Work task
Copy out, from the data below, each line in which the word "sarcophage" occurs.

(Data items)
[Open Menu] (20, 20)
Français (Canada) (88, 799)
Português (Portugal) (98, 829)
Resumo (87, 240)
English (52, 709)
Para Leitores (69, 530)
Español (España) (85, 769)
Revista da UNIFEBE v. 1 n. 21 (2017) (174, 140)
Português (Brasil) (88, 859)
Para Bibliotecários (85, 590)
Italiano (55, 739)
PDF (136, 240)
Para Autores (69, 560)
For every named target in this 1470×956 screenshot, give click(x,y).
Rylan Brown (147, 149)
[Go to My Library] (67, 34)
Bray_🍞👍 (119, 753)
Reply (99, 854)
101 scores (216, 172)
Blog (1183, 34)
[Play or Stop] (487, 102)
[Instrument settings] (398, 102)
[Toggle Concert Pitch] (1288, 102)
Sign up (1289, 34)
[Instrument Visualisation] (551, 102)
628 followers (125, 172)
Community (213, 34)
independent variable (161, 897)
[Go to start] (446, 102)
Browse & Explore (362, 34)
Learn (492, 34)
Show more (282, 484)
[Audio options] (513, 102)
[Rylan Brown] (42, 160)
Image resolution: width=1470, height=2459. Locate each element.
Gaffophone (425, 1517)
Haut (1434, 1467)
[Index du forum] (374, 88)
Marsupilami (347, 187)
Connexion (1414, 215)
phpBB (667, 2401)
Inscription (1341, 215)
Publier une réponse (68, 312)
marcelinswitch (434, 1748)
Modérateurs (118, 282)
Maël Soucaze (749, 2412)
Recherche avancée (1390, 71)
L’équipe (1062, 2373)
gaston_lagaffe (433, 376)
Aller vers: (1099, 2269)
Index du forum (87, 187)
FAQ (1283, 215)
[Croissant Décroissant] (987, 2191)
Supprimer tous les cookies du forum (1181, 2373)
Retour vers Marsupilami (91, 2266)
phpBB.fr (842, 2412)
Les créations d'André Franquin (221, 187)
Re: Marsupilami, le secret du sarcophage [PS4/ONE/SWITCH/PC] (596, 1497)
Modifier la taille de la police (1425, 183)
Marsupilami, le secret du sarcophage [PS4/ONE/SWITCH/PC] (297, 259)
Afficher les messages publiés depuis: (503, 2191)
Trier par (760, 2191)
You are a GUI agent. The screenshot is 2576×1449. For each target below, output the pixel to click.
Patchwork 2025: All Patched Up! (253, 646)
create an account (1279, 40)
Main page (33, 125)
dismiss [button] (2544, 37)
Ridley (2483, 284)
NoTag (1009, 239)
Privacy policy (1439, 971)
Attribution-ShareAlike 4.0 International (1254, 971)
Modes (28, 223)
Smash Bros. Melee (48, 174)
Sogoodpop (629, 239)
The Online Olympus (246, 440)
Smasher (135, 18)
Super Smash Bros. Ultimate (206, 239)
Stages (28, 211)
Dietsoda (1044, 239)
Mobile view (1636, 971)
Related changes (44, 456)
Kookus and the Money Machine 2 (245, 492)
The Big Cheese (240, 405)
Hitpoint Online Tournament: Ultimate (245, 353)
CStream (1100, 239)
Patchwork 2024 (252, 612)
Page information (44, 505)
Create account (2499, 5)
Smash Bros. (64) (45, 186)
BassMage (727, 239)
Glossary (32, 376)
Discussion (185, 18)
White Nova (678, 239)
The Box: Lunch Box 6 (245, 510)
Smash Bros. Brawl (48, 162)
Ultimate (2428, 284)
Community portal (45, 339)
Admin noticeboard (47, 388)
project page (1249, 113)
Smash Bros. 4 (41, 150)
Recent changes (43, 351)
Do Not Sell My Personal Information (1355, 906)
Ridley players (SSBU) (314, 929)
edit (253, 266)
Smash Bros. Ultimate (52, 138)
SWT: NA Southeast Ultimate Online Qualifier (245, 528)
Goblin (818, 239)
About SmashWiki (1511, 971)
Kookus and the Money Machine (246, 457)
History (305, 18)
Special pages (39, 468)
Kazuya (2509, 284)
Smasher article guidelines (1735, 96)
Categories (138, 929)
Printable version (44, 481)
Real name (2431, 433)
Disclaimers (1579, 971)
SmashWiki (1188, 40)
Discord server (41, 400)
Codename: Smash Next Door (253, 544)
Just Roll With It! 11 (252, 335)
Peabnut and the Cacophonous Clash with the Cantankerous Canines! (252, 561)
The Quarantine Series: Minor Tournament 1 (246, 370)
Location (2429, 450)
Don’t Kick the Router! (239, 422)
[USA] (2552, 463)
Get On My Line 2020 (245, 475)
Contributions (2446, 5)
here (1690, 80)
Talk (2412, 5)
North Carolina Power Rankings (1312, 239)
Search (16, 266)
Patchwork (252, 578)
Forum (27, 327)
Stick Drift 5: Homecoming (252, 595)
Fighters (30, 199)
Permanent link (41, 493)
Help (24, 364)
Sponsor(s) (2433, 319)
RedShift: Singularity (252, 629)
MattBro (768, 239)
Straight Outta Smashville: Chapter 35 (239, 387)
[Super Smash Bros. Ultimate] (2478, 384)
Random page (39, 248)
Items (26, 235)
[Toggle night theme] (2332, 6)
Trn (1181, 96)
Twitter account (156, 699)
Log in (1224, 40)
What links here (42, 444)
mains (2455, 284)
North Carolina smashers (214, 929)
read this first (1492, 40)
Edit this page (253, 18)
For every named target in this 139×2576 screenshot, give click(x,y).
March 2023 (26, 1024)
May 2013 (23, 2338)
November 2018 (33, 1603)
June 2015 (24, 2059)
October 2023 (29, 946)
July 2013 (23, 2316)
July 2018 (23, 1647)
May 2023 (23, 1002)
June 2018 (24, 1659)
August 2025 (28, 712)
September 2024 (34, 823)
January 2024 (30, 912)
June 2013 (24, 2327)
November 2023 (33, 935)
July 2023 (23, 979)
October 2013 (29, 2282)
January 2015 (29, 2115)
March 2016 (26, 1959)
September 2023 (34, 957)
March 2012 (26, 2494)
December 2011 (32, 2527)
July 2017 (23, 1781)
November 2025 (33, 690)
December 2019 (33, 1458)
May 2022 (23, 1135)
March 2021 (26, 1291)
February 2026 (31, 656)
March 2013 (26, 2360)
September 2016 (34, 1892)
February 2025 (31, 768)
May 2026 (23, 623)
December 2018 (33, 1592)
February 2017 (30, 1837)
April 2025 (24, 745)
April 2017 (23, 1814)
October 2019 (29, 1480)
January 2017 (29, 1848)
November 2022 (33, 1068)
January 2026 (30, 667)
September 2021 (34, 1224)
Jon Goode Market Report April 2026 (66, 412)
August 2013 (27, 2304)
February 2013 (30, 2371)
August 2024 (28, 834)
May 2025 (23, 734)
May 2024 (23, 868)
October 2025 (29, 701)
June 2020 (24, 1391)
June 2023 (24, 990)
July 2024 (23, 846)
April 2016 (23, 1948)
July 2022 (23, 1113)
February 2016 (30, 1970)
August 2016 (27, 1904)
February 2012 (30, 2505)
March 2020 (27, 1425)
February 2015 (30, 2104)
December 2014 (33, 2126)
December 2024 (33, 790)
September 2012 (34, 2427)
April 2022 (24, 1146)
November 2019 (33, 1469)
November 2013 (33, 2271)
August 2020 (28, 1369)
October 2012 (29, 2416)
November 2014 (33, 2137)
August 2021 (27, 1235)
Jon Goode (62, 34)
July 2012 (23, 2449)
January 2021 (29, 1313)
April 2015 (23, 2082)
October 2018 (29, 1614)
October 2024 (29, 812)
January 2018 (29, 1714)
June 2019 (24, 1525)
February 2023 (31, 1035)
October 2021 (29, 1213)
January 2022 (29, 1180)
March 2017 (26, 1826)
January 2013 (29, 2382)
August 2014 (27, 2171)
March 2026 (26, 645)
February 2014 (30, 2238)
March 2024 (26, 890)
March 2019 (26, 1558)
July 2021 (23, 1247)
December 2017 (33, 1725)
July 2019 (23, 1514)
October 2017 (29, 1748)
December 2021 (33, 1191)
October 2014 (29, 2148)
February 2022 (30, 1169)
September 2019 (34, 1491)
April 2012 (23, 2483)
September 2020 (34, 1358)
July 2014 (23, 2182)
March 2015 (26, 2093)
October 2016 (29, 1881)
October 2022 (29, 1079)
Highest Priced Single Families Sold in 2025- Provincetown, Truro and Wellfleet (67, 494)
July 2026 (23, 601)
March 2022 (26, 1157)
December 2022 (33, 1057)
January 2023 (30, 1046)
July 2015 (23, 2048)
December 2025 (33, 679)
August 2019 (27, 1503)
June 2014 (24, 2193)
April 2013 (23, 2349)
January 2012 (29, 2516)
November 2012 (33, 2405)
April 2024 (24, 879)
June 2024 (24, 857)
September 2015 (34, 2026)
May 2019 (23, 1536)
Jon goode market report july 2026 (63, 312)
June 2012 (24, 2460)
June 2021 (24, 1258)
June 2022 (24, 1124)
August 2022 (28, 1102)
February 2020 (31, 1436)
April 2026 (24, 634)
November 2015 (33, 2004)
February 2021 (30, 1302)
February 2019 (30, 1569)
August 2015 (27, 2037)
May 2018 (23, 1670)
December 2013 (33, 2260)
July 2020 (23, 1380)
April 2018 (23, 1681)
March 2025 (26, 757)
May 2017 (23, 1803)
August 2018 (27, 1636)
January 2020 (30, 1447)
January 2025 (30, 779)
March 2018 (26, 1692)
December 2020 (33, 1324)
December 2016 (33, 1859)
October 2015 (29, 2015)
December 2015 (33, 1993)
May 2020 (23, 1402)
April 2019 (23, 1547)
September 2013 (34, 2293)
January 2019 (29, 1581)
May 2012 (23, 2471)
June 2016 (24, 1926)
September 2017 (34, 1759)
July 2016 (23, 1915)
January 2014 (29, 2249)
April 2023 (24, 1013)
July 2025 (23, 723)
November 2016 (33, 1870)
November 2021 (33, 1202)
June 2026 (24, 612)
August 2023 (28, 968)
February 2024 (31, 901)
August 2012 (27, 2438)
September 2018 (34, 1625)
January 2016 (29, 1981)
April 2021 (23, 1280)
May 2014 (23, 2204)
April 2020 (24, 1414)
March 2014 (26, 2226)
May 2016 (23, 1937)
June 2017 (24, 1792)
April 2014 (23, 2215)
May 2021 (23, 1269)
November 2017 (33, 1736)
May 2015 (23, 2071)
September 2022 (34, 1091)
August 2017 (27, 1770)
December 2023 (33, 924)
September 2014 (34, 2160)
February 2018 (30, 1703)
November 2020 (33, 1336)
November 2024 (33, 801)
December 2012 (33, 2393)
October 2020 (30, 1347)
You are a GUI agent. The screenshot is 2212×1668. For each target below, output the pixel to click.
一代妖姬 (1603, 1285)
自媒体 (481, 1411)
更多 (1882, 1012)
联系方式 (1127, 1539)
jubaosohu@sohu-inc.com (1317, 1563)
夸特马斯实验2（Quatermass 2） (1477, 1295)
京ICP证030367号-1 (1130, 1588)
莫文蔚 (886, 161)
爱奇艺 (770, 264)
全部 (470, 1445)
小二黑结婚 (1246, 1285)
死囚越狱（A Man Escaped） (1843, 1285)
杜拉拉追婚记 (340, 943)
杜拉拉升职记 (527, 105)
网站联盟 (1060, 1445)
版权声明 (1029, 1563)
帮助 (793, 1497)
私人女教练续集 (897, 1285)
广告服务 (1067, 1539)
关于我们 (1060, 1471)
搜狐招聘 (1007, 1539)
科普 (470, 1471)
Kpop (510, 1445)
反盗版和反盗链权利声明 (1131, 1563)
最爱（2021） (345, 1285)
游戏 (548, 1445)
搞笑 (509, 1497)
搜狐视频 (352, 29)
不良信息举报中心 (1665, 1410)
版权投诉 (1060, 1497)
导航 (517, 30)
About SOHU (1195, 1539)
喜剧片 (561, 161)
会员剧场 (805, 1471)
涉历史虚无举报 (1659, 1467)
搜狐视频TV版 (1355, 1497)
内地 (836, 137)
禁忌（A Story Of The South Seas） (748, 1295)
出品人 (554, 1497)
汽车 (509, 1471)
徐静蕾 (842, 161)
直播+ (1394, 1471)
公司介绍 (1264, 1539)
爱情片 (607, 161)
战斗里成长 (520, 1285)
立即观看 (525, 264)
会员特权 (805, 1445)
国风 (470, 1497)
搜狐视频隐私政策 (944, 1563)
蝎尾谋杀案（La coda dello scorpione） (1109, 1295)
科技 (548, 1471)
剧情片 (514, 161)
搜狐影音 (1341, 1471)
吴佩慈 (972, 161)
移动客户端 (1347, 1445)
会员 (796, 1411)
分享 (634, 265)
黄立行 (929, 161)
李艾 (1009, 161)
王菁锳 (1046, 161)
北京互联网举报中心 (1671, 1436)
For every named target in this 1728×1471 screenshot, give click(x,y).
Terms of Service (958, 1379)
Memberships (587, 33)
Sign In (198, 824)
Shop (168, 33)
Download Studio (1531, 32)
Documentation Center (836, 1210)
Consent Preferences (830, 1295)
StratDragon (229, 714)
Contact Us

Solution to this task
Re: Marsupilami, le secret du sarcophage [PS4/ONE/SWITCH/PC] (596, 1497)
Marsupilami, le secret du sarcophage [PS4/ONE/SWITCH/PC] (297, 259)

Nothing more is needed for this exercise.